[Saved data entries]
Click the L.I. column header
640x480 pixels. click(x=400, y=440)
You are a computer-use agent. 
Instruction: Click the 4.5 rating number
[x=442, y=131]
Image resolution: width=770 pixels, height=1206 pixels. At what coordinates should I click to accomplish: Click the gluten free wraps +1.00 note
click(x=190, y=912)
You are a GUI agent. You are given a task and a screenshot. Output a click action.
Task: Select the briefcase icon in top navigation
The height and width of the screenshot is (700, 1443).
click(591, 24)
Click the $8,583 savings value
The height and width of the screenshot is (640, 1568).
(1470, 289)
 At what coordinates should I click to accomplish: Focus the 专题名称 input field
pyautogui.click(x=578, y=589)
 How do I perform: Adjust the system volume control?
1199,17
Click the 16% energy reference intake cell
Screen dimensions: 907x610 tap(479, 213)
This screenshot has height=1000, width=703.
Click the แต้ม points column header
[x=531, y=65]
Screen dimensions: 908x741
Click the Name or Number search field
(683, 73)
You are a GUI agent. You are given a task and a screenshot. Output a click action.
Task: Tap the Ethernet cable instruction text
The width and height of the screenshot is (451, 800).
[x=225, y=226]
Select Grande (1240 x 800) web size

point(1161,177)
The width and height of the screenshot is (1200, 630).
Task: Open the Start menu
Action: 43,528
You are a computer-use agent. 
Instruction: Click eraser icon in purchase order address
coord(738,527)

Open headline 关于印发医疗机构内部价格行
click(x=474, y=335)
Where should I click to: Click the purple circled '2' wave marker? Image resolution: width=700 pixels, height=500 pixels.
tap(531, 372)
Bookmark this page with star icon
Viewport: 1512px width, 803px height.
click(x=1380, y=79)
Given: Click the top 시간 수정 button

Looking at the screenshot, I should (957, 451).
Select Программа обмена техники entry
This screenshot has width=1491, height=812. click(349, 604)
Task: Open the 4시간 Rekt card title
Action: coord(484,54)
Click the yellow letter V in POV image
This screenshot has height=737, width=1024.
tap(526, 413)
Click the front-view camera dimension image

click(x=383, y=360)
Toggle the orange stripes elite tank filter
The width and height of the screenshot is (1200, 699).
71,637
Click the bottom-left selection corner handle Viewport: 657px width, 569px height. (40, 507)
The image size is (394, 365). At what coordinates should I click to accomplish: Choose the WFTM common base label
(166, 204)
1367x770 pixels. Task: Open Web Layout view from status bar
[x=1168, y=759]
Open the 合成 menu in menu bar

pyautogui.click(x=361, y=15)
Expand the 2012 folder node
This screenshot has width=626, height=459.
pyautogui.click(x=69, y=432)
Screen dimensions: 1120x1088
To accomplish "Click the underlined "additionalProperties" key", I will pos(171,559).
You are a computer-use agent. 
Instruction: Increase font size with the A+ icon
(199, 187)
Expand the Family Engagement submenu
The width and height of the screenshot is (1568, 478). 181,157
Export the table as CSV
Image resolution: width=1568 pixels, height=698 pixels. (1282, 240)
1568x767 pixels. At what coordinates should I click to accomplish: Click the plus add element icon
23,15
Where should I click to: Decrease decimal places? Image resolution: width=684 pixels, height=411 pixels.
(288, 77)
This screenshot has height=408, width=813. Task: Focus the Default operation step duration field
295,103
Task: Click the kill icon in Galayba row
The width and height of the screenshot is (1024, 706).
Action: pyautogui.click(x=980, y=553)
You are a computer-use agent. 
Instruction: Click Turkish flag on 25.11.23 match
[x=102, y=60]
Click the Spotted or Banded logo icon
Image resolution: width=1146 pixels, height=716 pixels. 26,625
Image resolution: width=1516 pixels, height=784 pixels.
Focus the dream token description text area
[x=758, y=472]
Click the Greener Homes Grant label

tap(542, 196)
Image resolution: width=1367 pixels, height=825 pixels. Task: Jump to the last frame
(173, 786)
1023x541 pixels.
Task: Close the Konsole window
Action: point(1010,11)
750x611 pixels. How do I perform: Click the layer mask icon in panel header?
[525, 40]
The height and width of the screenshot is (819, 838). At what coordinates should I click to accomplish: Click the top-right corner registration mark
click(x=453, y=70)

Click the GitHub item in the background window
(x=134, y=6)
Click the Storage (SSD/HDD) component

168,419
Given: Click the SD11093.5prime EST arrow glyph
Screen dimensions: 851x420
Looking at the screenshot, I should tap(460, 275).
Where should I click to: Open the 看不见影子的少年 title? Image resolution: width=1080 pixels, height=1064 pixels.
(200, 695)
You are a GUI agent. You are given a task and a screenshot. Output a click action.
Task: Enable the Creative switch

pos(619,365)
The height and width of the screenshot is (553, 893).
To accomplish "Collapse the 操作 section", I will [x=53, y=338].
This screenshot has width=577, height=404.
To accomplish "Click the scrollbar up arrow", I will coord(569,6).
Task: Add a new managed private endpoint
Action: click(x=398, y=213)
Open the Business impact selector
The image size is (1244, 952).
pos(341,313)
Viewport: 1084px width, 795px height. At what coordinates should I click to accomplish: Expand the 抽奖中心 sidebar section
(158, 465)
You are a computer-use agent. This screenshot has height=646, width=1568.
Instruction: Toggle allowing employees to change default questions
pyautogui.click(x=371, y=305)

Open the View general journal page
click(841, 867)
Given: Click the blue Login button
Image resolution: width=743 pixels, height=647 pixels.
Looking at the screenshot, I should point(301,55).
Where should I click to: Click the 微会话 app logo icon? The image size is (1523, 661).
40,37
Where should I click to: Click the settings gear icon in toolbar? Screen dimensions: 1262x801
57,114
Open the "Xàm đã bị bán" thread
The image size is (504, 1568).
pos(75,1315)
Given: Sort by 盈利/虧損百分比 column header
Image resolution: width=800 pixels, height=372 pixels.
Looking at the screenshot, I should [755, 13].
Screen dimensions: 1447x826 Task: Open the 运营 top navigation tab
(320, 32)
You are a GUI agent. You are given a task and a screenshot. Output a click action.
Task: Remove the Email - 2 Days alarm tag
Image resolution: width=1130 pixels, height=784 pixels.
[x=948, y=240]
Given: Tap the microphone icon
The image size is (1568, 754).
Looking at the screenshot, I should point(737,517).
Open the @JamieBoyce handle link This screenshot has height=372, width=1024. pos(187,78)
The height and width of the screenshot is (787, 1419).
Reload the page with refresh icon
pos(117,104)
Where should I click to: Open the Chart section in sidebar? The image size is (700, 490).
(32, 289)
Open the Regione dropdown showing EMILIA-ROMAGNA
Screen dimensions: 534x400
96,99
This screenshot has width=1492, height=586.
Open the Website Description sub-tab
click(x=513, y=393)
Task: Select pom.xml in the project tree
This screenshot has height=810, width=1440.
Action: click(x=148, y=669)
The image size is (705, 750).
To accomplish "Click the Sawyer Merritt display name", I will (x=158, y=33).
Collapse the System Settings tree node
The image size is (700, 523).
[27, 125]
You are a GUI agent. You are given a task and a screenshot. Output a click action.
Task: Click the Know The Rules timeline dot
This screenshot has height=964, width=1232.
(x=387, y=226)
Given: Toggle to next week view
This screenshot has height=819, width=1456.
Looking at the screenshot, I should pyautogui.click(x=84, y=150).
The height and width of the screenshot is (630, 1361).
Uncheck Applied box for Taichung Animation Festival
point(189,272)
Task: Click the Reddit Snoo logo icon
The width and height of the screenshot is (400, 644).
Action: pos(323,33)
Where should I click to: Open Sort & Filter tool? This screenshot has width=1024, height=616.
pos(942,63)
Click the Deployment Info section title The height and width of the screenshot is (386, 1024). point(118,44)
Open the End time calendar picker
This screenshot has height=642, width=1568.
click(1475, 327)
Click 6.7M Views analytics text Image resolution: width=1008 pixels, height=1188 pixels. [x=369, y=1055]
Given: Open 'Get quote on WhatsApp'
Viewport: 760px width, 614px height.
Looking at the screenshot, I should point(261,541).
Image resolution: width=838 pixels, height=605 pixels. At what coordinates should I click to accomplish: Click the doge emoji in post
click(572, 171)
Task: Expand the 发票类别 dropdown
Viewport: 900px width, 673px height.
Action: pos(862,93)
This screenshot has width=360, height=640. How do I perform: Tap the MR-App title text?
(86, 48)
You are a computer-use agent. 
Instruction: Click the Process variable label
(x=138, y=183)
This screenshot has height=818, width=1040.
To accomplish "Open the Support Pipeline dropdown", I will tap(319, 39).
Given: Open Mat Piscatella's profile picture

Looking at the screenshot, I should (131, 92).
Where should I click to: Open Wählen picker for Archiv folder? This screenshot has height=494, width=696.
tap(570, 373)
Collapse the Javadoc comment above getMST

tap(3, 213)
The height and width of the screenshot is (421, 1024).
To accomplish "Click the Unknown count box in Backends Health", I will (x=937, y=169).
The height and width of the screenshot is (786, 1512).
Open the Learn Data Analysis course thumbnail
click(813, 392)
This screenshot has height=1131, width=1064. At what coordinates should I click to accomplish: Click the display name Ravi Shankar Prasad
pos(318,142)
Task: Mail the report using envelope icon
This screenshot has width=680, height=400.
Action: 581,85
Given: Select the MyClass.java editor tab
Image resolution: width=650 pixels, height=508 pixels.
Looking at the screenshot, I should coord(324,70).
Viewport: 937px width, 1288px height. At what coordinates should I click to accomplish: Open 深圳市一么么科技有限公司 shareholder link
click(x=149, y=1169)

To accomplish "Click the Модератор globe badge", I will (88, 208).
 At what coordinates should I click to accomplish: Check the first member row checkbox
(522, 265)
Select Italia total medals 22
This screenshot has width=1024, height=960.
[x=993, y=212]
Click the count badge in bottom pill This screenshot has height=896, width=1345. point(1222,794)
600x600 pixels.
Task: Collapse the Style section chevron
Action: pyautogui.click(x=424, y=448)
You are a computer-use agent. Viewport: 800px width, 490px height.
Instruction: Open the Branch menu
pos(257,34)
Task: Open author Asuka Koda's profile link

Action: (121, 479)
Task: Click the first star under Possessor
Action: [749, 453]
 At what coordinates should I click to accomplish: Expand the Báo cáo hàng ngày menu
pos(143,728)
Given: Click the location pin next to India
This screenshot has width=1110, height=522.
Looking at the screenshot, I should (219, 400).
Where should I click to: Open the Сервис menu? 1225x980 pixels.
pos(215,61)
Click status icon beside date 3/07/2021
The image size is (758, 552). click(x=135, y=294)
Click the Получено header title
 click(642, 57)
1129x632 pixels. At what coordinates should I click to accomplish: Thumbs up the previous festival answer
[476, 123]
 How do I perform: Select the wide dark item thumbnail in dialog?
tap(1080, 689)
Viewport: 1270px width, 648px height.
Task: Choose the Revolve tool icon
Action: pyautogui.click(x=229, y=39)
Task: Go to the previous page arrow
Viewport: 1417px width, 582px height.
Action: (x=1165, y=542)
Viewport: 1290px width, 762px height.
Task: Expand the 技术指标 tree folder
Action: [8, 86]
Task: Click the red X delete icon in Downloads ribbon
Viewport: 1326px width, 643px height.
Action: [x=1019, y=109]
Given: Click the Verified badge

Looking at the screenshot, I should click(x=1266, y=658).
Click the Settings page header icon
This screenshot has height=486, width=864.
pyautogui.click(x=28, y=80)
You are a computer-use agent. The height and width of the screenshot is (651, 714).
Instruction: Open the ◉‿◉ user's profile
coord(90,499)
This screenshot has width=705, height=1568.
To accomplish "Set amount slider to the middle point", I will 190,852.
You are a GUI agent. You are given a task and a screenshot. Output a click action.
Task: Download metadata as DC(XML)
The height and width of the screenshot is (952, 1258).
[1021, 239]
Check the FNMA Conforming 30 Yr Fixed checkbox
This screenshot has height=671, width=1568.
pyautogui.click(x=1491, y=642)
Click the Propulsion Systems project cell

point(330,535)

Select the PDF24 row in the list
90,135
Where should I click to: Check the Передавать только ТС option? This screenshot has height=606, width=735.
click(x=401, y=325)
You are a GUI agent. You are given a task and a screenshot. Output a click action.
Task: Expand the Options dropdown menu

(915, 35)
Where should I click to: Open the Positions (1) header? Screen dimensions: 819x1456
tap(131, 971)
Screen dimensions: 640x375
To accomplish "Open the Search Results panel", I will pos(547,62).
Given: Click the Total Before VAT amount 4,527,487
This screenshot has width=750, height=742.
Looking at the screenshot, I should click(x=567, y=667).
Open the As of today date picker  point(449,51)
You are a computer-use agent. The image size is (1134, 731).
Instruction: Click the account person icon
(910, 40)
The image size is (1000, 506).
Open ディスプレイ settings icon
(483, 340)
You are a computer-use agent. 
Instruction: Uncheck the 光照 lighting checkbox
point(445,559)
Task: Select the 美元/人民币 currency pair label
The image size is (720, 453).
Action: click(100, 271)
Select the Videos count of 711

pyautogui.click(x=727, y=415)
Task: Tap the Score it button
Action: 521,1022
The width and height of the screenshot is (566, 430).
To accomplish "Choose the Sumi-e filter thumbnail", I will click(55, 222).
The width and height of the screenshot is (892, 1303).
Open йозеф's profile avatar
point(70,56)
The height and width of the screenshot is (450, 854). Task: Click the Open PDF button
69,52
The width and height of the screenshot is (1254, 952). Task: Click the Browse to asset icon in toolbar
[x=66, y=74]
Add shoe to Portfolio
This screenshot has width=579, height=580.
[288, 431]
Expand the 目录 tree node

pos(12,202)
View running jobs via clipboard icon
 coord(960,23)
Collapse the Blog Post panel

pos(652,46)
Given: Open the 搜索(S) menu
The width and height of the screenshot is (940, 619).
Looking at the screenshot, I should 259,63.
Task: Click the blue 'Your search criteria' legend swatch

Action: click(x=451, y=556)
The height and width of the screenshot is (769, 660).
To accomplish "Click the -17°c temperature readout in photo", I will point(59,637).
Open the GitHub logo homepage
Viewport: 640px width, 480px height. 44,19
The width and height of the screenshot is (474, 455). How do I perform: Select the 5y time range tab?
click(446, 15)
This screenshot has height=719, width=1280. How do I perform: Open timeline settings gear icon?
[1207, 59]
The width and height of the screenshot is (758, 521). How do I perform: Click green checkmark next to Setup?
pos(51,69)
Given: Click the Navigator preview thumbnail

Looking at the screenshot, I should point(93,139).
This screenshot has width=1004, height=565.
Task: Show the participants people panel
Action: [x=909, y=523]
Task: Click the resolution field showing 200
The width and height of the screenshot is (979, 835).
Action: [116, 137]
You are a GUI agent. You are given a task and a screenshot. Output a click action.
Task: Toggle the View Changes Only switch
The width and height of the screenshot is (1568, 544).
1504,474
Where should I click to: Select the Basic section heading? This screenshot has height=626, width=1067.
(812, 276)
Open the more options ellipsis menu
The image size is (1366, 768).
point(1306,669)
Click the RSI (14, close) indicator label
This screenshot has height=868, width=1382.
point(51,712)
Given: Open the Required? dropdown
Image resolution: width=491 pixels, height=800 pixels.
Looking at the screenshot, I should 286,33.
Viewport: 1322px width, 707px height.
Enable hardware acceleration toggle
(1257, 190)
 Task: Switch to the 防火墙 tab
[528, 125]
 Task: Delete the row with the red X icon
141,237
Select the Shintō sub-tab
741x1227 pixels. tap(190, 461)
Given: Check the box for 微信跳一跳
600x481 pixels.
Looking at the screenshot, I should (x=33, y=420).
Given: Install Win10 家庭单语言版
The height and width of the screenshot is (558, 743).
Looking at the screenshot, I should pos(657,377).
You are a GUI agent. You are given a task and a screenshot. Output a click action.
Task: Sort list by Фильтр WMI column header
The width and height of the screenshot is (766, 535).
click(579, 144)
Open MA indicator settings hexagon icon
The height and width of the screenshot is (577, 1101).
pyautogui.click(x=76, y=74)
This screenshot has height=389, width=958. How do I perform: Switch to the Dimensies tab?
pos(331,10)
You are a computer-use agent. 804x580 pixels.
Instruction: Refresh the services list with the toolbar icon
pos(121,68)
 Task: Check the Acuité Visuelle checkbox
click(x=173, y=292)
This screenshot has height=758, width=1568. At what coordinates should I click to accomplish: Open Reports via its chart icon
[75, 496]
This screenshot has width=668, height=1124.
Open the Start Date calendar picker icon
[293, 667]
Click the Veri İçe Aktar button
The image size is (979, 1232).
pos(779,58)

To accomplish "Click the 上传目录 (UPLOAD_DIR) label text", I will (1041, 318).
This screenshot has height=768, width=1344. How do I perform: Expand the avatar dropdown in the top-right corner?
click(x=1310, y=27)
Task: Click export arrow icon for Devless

* _WORK REQUEST_: Pull every line containing "amount" out of the entries.

* _EXERCISE RESPONSE_:
To accomplish "Set amount slider to the middle point", I will 190,852.
Given: Click the Total Before VAT amount 4,527,487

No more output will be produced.